All EU laws can only be passed with the votes of elected MEPs, and commissioners (selected on five year rotations by our own Prime Minister and the rest of the elected European council) function in the same way as the UK’s ‘unelected’ civil servants- shaping policy ideas put forward to them. Despite what leavers say, commissioners have no powers to enforce EU laws; that responsibility relies solely on our elected MEPs. Whats more, the European Parliament has the power at any time to force the entire Commission to resign through a vote of no confidence.
In the EU parliament, the UK voted on the winning side nearly 90% of the time over the past six years, according to academics at the London School of Economics, which means the laws that the “leave” campaign are often citing are the very laws British elected officials supported.
10. Mobile roaming: a win-win for marketers and consumers, and a reminder of what a free trade area looks like
It’s one tiny illustration, but as much of the tax and trade laws are behind the scenes, this is closer to most of us. After much negotiation across all the region’s mobile operators, EU roaming charges are lower and will be scrapped next year. This is great for consumers, who can browse, shop and view online ads wherever they are in the EU, without risking the shock of a phone bill that costs more than the flight, a month later. This is also great for marketers, as more mobile use means more opportunities to target users with localised offers.

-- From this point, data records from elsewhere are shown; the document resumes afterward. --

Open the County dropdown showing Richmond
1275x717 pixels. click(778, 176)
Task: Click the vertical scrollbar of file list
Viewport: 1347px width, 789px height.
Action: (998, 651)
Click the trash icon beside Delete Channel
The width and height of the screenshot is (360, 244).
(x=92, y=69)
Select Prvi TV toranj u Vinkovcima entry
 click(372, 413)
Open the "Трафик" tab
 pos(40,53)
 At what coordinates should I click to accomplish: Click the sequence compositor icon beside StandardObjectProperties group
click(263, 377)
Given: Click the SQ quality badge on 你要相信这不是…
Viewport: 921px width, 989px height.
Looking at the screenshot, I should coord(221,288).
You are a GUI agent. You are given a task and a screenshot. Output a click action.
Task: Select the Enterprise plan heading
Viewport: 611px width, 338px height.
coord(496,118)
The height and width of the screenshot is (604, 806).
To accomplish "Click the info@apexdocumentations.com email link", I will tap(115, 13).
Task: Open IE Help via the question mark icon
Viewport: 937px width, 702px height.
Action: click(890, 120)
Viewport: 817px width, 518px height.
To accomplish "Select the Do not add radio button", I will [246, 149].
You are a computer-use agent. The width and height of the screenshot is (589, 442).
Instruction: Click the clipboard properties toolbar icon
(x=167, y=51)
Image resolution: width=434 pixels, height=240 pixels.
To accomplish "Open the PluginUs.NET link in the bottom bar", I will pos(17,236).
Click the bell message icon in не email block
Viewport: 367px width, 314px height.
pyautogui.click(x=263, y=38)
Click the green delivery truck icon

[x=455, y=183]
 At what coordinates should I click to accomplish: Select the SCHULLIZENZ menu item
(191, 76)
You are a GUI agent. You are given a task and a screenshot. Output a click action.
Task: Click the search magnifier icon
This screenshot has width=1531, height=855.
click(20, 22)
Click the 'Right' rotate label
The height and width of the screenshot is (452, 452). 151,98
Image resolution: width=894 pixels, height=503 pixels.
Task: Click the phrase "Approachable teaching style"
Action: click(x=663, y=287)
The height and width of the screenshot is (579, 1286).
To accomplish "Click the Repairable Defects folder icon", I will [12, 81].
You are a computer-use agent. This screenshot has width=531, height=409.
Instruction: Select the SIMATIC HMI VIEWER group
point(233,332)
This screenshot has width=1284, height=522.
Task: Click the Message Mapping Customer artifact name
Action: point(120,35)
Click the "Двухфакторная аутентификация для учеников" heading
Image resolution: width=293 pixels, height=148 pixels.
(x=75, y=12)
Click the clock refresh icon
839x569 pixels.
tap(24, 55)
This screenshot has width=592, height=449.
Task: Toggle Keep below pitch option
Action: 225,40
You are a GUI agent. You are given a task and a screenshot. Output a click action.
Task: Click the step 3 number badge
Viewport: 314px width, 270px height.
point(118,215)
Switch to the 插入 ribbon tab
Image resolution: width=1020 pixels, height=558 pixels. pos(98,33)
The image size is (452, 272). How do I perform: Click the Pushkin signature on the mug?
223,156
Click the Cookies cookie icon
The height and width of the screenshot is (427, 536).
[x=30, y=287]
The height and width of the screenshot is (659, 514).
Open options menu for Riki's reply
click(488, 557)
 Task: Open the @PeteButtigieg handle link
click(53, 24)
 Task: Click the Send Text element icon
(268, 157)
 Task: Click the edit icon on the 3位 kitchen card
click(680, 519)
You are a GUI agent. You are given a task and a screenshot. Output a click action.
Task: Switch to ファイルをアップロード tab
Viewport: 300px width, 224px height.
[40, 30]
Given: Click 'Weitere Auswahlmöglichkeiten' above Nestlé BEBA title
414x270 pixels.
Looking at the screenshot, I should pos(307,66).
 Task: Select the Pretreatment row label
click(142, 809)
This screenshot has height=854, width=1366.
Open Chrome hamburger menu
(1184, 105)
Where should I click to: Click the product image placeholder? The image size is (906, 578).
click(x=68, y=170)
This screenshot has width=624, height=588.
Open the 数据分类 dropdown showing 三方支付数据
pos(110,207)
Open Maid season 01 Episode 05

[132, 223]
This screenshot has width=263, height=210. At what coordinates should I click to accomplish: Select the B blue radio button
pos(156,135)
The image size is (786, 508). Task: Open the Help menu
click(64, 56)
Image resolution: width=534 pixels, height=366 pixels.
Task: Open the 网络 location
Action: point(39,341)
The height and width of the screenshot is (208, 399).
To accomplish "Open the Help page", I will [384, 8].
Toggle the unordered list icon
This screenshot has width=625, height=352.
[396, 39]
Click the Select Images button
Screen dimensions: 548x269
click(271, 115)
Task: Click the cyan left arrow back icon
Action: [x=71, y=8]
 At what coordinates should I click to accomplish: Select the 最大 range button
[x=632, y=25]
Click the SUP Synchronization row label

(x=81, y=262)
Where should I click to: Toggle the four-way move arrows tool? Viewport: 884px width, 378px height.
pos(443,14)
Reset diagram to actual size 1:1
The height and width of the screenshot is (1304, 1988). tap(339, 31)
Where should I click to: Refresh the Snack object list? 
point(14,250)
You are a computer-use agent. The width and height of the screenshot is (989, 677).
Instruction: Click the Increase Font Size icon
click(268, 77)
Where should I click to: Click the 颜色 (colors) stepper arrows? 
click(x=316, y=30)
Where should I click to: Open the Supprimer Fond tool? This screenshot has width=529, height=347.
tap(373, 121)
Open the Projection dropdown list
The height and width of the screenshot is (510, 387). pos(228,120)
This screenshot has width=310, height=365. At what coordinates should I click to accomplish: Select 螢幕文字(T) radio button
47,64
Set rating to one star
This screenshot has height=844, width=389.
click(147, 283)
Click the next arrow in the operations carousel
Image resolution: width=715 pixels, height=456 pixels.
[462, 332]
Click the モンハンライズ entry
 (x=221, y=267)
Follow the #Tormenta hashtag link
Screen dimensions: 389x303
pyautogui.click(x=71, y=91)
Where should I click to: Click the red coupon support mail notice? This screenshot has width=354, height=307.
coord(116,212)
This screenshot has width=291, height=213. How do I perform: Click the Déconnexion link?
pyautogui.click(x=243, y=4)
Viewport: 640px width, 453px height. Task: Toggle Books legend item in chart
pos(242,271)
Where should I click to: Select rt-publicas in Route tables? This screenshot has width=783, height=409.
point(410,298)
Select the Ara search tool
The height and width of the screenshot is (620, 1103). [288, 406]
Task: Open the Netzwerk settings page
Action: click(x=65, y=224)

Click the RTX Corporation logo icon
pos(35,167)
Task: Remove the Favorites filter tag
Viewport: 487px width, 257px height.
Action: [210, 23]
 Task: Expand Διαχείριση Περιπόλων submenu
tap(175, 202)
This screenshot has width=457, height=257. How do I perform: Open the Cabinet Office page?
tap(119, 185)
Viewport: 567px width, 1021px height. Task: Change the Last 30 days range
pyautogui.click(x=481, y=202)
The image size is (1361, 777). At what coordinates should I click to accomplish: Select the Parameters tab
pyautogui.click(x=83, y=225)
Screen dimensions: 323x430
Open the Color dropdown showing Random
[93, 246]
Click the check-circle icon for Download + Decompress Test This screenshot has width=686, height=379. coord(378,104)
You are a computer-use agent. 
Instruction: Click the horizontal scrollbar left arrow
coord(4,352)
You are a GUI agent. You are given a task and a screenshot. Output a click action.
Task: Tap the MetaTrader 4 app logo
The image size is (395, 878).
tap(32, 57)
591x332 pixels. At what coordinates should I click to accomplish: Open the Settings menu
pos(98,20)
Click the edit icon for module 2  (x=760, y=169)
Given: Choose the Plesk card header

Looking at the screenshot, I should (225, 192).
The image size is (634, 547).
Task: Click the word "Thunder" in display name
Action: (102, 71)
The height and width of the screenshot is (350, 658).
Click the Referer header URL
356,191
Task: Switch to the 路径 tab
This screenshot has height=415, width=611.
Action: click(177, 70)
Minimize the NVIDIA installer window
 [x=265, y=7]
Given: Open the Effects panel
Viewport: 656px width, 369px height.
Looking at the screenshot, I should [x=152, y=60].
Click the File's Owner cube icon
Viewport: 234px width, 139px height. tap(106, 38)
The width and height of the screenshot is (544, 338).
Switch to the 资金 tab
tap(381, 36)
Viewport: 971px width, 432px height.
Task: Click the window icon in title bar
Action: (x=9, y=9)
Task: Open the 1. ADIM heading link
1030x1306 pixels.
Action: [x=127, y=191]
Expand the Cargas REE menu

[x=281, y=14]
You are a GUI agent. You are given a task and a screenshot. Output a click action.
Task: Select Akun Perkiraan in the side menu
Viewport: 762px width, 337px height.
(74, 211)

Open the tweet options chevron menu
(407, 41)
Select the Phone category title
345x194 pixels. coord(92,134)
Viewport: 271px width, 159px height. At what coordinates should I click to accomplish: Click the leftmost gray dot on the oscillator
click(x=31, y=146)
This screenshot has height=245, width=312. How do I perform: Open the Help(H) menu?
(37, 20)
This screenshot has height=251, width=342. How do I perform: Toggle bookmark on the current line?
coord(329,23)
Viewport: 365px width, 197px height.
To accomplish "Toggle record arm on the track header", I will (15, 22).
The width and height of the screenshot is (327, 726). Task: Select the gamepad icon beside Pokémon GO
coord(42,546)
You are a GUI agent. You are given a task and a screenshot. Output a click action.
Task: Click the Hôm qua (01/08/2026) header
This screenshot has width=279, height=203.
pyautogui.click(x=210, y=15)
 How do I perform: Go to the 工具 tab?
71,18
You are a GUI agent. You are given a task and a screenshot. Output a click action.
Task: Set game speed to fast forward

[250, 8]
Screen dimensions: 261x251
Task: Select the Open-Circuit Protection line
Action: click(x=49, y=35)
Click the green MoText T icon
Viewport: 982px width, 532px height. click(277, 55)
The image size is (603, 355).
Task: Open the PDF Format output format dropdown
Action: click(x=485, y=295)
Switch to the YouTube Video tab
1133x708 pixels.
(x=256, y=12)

From ‘sick man’ to Superman: Brexit is Kryptonite for a thriving digital Britain
Before it joined the EU, the UK was known as the ‘sick man of Europe’. Since joining the EU, it has become an economic ‘Superman’ – and a global leader in digital innovation. But a ‘Brexit’ this Thursday could undo decades of achievement.
Back in in 1973, when Vint Cerf and Bob Kahn were busy inventing the internet, the UK was beset by industrial strife and poor economic performance compared to other European countries. The UK’s troubles earned it the unfortunate title of ‘sick man of Europe’ and was a key driver for it to join up trade with its neighbours via member of the EU (then known as the EEC). In the 43 years since, the UK has grown faster than Germany and the US, with a per capita GDP growth of 103%. That is more than twice as fast as in its imperial heyday before the First World War.
Was the EU solely behind this growth? Of course not. But tariff-free trade, a larger pool of international talent and an unprecedented level of co-operation with neighbouring states (rather than centuries of adversity) has helped propel the UK economy into the digital age. The UK’s unique relationships with the EU, Asia and the US has made it the perfect base for many big brands and tech start-ups alike, while its financial centre has eclipsed Wall Street to become the global capital.
Tomorrow’s historic vote will impact the UK for generations to come. Can we really risk turning our British Superman back into a sick man?